A well accepted method of recovering silver or other precious metal is by replacement reaction wherein a metal higher in the electromotive force series that the metal to be recovered is contacted with the solution, causing the precious metal to be reduced and thereby come out of solution. The precious metal may be recovered as a sludge or precipitate or as a plating on the metal of higher electromotive force.
The replacement reaction concept has been embodied in numerous methods and types of equipment. Batch processing is known wherein silver-containing solution is mixed with powdered metal and agitated to produce a relatively complete reaction. Continuous flow processing is known wherein a silver-containing solution is passed through a bed or matrix of fine metal, with steel wool, scraps of screening, and even sections of automobile radiator cores having been used to supply the metal of higher electromotive force. Other apparatus has employed the replacement metal in more massive form such as in a grate, perforated plate, stack of spaced plates or in a metal cylinder about which the silver-containing solution is caused to circulate. Still other apparatus has employed a cylindrical roll of window screening in combination with a canister that directs the silver-containing solution radially through the roll, whereby the replacement metal is in a massive structure that maintains a reasonably large surface area per unit of volume.
Another proposed structure for the replacement metal is to use powdered metal dispersed on a suitable medium such as alumina or other porous inert substance, whereby the powdered metal has a large surface area for a high reaction rate while deriving support structure from the alumina.
The primary problems encountered with replacement reactions are incomplete reaction and clogging. Batch processing can overcome these problems, but this solution is inconvenient and may require considerable chemical skill in order to determine the approximate silver content of the batch and thereby enable the appropriate quantity of replacement metal to be added to the batch.
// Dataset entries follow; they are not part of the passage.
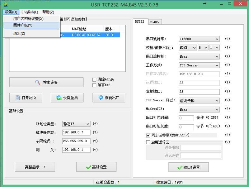The width and height of the screenshot is (249, 187).
Task: Click the magnifier icon on 搜索设备 button
Action: tap(38, 82)
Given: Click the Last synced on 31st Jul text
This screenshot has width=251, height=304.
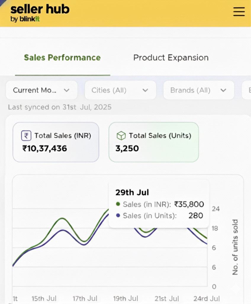Looking at the screenshot, I should click(x=60, y=107).
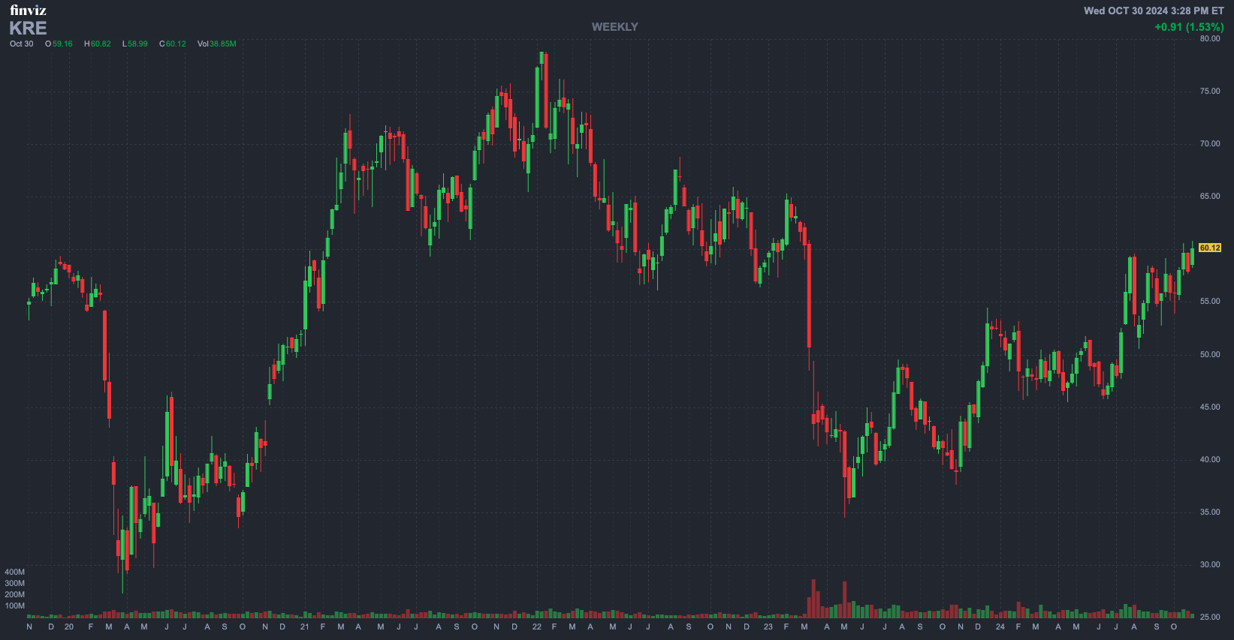Click the 80.00 price axis label
Image resolution: width=1234 pixels, height=640 pixels.
click(x=1209, y=38)
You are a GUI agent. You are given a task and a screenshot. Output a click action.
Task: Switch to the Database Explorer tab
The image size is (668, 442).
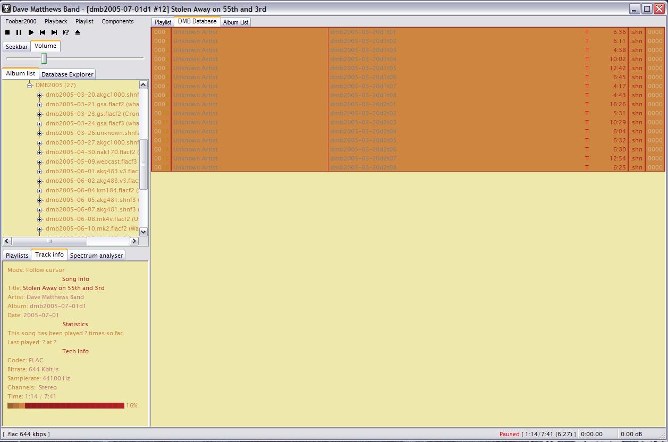(67, 74)
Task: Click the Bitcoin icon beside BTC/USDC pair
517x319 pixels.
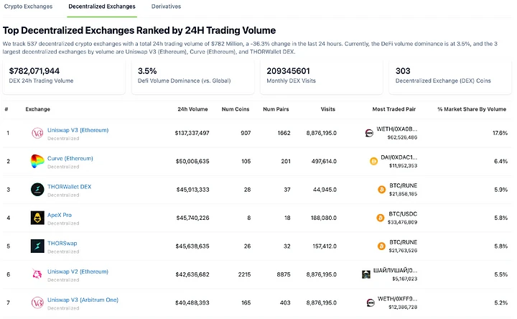Action: coord(380,218)
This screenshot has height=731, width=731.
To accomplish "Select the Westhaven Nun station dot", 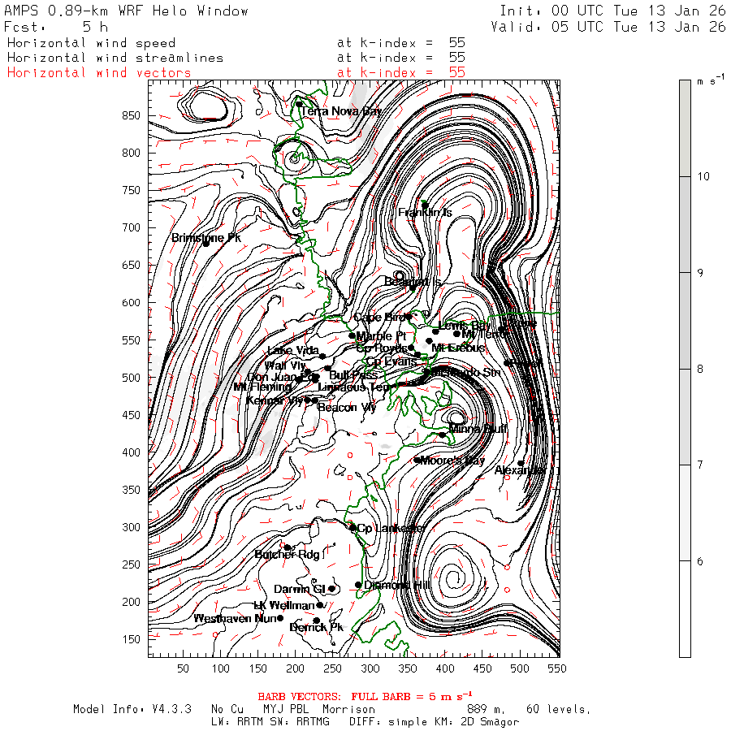I will click(x=280, y=618).
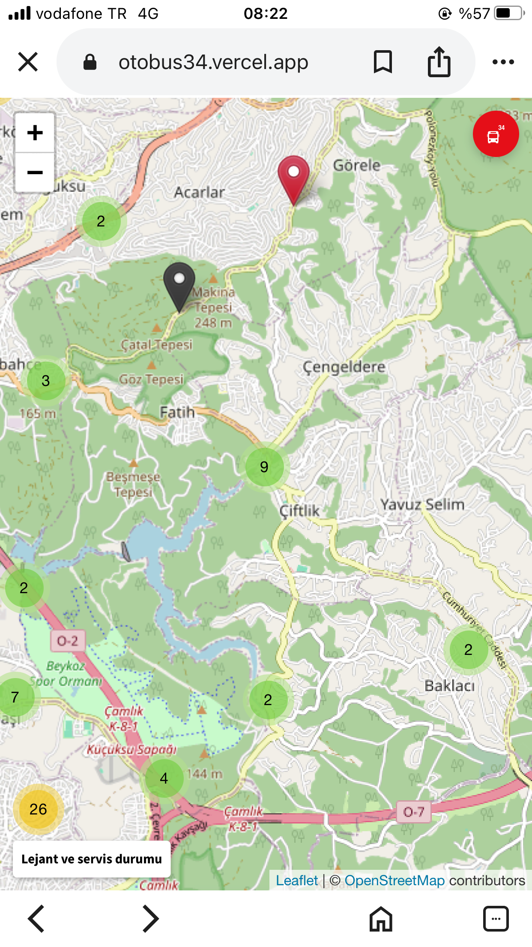Open the three-dot browser menu
The image size is (532, 947).
(503, 62)
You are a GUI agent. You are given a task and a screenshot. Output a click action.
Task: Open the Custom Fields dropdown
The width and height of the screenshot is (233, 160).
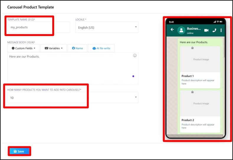23,48
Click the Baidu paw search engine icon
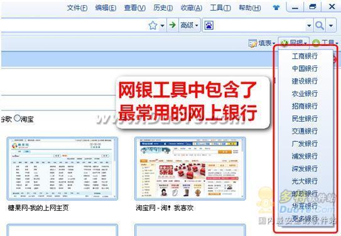Viewport: 341px width, 236px height. point(209,26)
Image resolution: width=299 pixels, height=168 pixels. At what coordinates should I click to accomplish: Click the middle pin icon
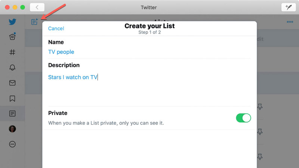(x=260, y=131)
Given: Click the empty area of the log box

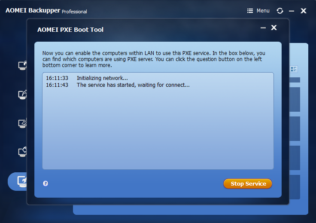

Continuous flow processes utilizing a massive form of replacement metal tend to be both slow and inefficient, since the surface area of available replacement metal is quite small per unit of volume. If the massive elements are closely spaced, clogging can occur, while if the elements are more widely spaced, substantial portions of the silver-containing solution may pass through the elements without sufficient contact for good recovery of available silver. Fine metal beds are also susceptible to clogging by precipitated solids; and in the case of steel wool or the like, it has been observed that sections of the wool may be depleted by the replacement reaction, leaving flow channels where unreplaced silver solution can pass through the apparatus.
The silver precipitated in a replacement reaction may be recovered in a variety of ways. If the flow of hypo solution is by gravity and not particularly turbulent, the precipitate will settle out in the reaction vessel. More positive methods of recovery include the use of a filter to capture the silver metal. It has been proposed to place the replacement metal in a fabric bag so that the precipitate will be retained in the bag. Chemically inert fibrous pads have also been used as a filter at the outlet of a reaction vessel, with compressed fiberglass filaments having been used for this purpose. In at least one instance, it has been proposed to interleave layers of replacement metal with layers of filter material so that the replacement or exchange reaction takes place in one zone and the reaction product is accumulated in a physically separated second zone; and it has further been alleged that such an interleaved arrangement of zones is beneficial when different replacement metals are in respectively neighboring replacement metal zones. Thus, when a filter other than the replacement metal itself has been used, the filter has been located in a physically separated zone from the replacement metal.
While the use of filters can increase the yield of the silver recovery process and permit the use of pumps to rapidly circulate the silver-containing solution, the filter has remained in a position where it initially contacts the liquid at a zone interface where the natural tendency is for the face of the filter to accumulate the majority of the captured product and, accordingly, the filter is subject to clogging at the zone interface.